Linux Concepts


Linux Concepts

GNU BinUtils

Libraries are of two types, static and dynamic: Dynamic libraries are linked at run-time; if a dynamic library is missing, the application won’t run.

In cases where we want a program to be “independent” and not require any other libraries to be installed on the system before it can run, we need to resolve external functions and variables at compile time, and copy them into the program binary. This removes the runtime dependency on the library. For this purpose,  static libraries are created — archive files of one or more object files.


ar: It is used in building static libraries.It is used to create, extract and modify archives.

The ar tool can archive binary files, and is used to create static libraries — and to create, modify and extract archive files

How is ar different from tar ?

ar creates a symbol table inside the output file, whereas tar doesn’t. ar yields a collection of symbols, and tar a collection of files.

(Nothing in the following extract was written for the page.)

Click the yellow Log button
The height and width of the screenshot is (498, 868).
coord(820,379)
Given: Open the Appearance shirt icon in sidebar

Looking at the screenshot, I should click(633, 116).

$ gcc -c foo.c && gcc -c bar.c
$ ar -cvq libfoobar.a foo.o bar.o
Using this static library in a program:
Create a header file declaring the functions defined in library libfoobar.a  — foobar.h
int main(int argc, char **argv){
                    // Call functions from libfoobar.a library
        return 0;
Compiling above program:
gcc test.c -L./ -lfoobar
//the -L option is for the library path, and -l for the library name.
GCC does not require the complete name of the library file; we can omit the prefix lib and the extension .a or .so (in case of a shared library). The output file a.out, which will have the contents of the static library compiled into the binary. Now libfoobar.a can even be deleted it will not impact program ouput as library is statically compiled in the program

objdump: this is the most important binary tool; it can be used to display all the information in an object binary file.This tool generates the assembly code:

$ objdump -S ./test > asm

you can easily understand the instructions that are generated using objdump.

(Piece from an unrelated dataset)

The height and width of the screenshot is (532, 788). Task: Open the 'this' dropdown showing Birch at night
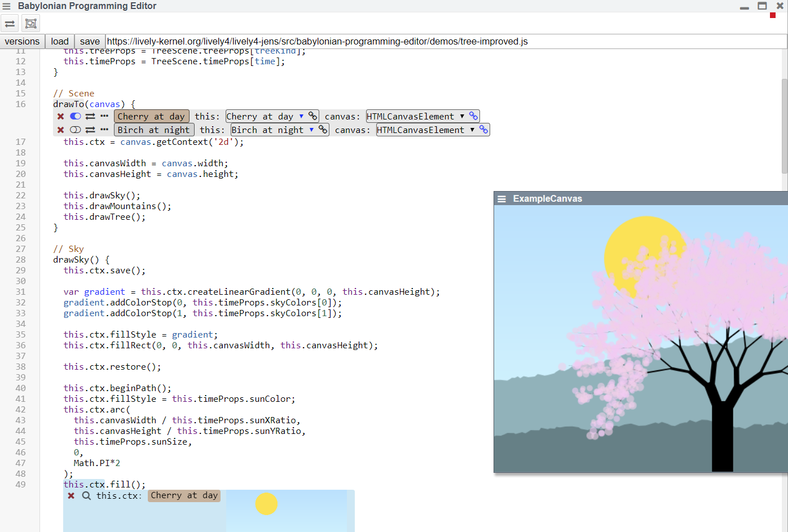click(x=272, y=130)
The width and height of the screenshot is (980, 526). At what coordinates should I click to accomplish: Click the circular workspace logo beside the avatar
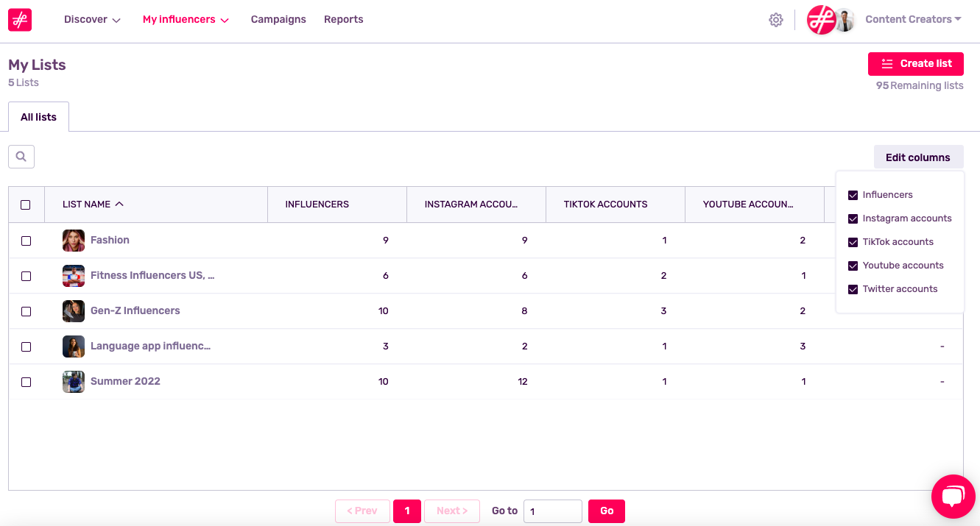[x=821, y=20]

strings: Lists all the printable strings in a binary file.

nm: lists the symbols defined in the symbol table of an object file.

Sample output of nm command:

$ nm ./test
08049764 A __bss_start
0804975c D __data_start
08048564 R const_int
08049778 B global_int1
08049760 D global_int2
0804976c B global_string
08048476 T main
         U [email protected]@GLIBC_2.0
         U printf@@GLIBC_2.0
080483f4 T test1
0804841d T test2
08048459 T test3
where do the program functions go?
Near the end of the output, you see the names main, test1, test2 and test3 with a T preceding them; T stands for the text section, in which all these functions are.

Next, the global and static variables: global_string and global_int1 are preceded with B, while we have R const_int and D global_int2. This is because the data section is divided into two further sections: Uninitialised Data or BSS (Block Start by Symbol), and Initialised Data. Both global_string and global_int1 are declared but not initialised, so they are in BSS (B);global_int2 has been initialised, and is in D, the Initialised Data section.

The storage of const_int is interesting. We declared it as a const variable, whose value won’t change throughout the program — a read-only variable. Thus, it is stored in R, the read-only data section.

ldd: lists the shared libraries on which the object binary is dependent.

strip: deletes the symbol table information.When you develop code, you need the symbols in it for debugging — but when you deploy it, there is no sense leaving the symbols in the executable file and wasting precious kilobytes of memory. So strip these symbols before deploying.


This command gets the sizes of different memory sections of an ELF file (executable):

size a.out
   text     data     bss     dec     hex filename
   1192     272      24    1488     5d0 a.out

Here,  dec is the total size of all sections (text + data + bss).

Linux provides system calls, such as dlopen, dlsym and dlclose, that can be used to load a shared object, to look up a symbol in that shared object and to close the shared object, respectively. On Windows, LoadLibrary and GetProcAddress functions replace dlopen and dlsym, respectively.

Pros and Cons of Shared library:

1. It saves space on the system where the program is installed. If you are installing 10 programs, and they all make use of the same shared library, then you save a lot of space by using a shared library. If you used a static archive instead, the archive is included in all 10 programs and thus copied 10 times.
2.Users can upgrade the libraries without upgrading all the programs that depend on don’t have to re-link all the programs the way you do with a static archive.
3.The fact that an upgrade to a shared library affects all programs that depend on it can be a disadvantage.
4. Won’t work if you don’t know where the libraries are going to end up. And asking your users to set LD_LIBRARY_PATH means an extra step for them. Because each user has to do this individually, this is a substantial additional burden.

Creation of core dump files

Below are the steps to manually create a core file from a running process.

Before creating a core file you should check your user limits settings to ensure that core files can be created.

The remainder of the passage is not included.